- ヒトに感染する新興感染症は分かっている限りで約250種類存在する。それらの感染症は最近人間社会に突如現れたもの、発生率によるもの、地理的範囲内で急速に増加しているものがある。
- 今月初め、サイエンス・アドバンス誌に発表された研究論文の著者たちが述べたように、これまでに分かっている新興感染症の多くは特に熱帯雨林の淡水系で発見された。
- 研究論文は森林伐採と土地利用変化によって淡水域の食物網が崩壊したことで、マイコバクテリウム・ウルセランス菌 (Mycobacterium ulcerans) と呼ばれる病原体の分布率が上昇したことを明らかにしている。その細菌はブルーリ潰瘍という皮膚病を人間にもたらす。
環境の劣化が感染症のまん延に加担しているという証拠はすでに十分存在している。そして今回、最新の研究論文は森林伐採と他の土地利用変化による生態系の崩壊がどのように病原菌のまん延に加担しているのかを例示する。
ヒトに感染する新興感染症は分かっている限りで約250種類存在する。それらの感染症は最近人間社会に突如現れたもの、発症率によるもの、地理的範囲内で急速に増加しているものがある。開発途上国における急速な都市化やヒトによる人口侵略は、新興感染症の発生を広める手助けとなることが知られている。
例えばジカウイルスを伝染させる蚊は、人間によって作られる未収集のゴミの山や古い缶詰、水を溜めて昆虫の繁殖地と化する樽やタイヤなどの一般廃棄物による 人工生息地で増殖 する。
今月初め、サイエンス・アドバンス誌 に発表された研究論文の著者たちが述べたように、これまでに分かっている新興感染症の多くは特に熱帯雨林の淡水系で発見された。研究論文は森林伐採と土地利用変化によって淡水域の食物網が崩壊したことで、マイコバクテリウム・ウルセランス菌 (Mycobacterium ulcerans) と呼ばれる病原体の分布率が上昇したことを明らかにしている。その細菌はブルーリ潰瘍という皮膚病を人間にもたらす。

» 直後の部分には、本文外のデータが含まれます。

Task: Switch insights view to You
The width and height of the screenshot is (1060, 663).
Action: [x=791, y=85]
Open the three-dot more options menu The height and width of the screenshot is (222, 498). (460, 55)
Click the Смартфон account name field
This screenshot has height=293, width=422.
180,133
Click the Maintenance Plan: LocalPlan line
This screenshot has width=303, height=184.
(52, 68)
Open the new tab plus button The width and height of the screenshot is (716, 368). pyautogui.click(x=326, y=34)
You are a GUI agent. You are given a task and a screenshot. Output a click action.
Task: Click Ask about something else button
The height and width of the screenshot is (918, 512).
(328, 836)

世界健康機関 (WHO) によれば、ブルーリ潰瘍はアフリカ、アメリカ州、アジア、西太平洋地域の33カ国で報告されたという。ブリーフ潰瘍の治療は手術や皮膚移植などの複雑な処置を施すこともできるが、それでも大抵の場合が長期的な後遺症を残す結果に終わっている。ブルーリ潰瘍がどのように伝染するのか解明されていないため、予防対策は今のところない。
しかしサイエンス・アドバンス誌の最新論文は、ブルーリ潰瘍を引き起こす細菌が正確にどう広がり人間に接触するのかについて異なる観点から見直している。

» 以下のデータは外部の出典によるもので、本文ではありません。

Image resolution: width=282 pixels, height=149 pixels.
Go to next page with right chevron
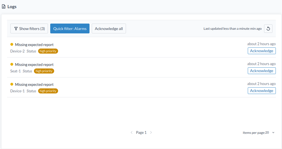(x=151, y=132)
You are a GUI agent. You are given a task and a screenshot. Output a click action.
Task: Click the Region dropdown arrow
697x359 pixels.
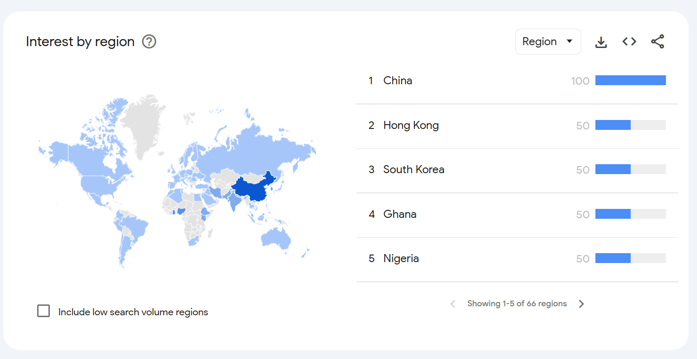click(570, 41)
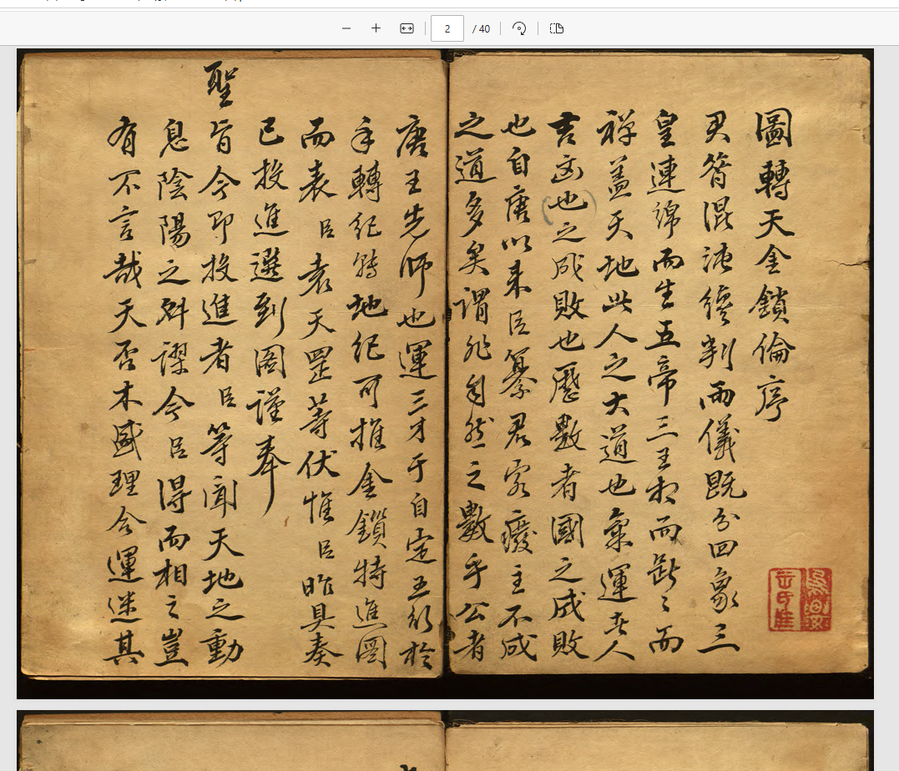Click the zoom out minus icon

coord(346,28)
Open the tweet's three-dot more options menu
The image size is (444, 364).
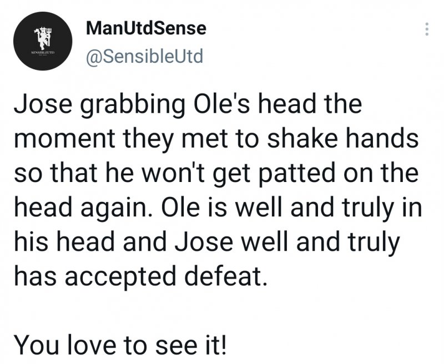[427, 29]
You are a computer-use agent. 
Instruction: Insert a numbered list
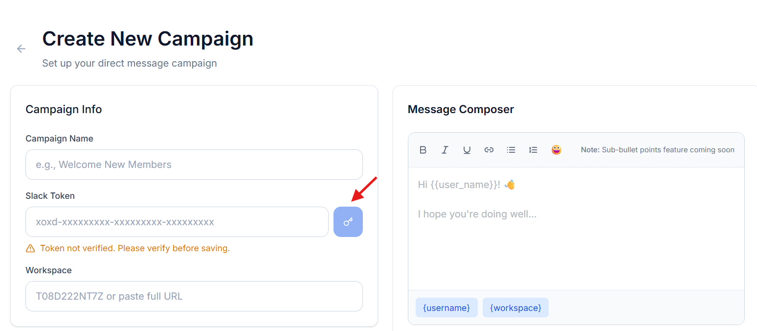(x=533, y=150)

インペリアル・カレッジ・ロンドンのAaron Morris氏が率いる研究チームは、今回の研究のためにブルーリ潰瘍が流行している南米のフランス領ギアナにおいて、17カ所の淡水域から3600種以上におよぶ無脊椎動物の魚の標本を収集した。研究チームは食物連鎖の下層に位置する小さな魚や昆虫などの生物にM. ulceransの最高濃度が現れていたことを発見した。
Morris氏と研究チームは同様に、収集を行った各現場でどれほどの森林伐採や環境劣化が発生したのかを測定する調査も行った。土地利用変化による影響範囲は各地で見られ、完全に都市化されていた地域もあれば農用地に転用されていた所もあった一方で、本来の熱帯雨林のまま残っていた所もあった。
今回研究チームが気づいたことは、大型捕食者や食物連鎖の頂点に位置する生物の間で個体群を減少させた原因が環境の劣化にある程度あったということ。言わば下層に位置する生物を捕食する動物は徐々に減り、必然的に微生物を増殖させている。そして微生物はM. ulceransを宿すのに適しているため、細菌もかなりの数が繁殖するようになってしまった。
しかしより一層の森林伐採や土地利用変化が発生したにもかかわらず、微生物の個体群密度も同様に低下していた。それはM. ulceransを増殖させられるある範囲が存在することを示唆している。「細菌を運ぶ微生物は、甘いものがあるところにたくさん寄ってくる。しかし広範囲にわたって生息地の駆除を行えば、微生物の数もまた減少する」と、Morris氏は ワシントン・ポスト紙に話した。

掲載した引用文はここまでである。